Die Recherchearbeit macht Spass, was zugleich auch ein gewisses Unbehagen hervorrufen kann – wie ja überhaupt der Versuch, Naziverbrechen in einem Unterhaltungsmedium zu thematisieren. Diese Verbrechen dienen bei «The Darkest Files» aber gerade nicht bloss als spektakulärer historischer Schmuck, sondern sollen offenkundig eine Auseinandersetzung mit der Materie anstossen. Potenzielle Pietätlosigkeiten werden zudem umschifft. So handelt es sich bei den beiden im Spiel verhandelten Fällen wohl bewusst nicht um solche, die in direktem Zusammenhang mit dem Holocaust standen.

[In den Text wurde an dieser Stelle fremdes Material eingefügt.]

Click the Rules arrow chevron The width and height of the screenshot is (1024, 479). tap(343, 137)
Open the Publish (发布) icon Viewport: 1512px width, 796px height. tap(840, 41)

Paintbucket Games hatte schon mit «Through the Darkest of Times» (2020) einen ähnlichen Ansatz verfolgt: Damals ging es um eine Widerstandsgruppe im «Dritten Reich». Das neue – leider etwas kurze – Spiel wirft nun ein Schlaglicht auf die mitunter haarsträubenden Zustände in der frühen Bundesrepublik. Damit setzt das Game einen Kontrapunkt zu der in der Industrie noch immer vorherrschenden Praxis, den Zweiten Weltkrieg bloss als Kulisse für militaristischen Nervenkitzel einzusetzen – und die verübten Menschheitsverbrechen einfach auszublenden.
«The Darkest Files» (Paintbucket Games). Für PC und Mac. 20 Franken.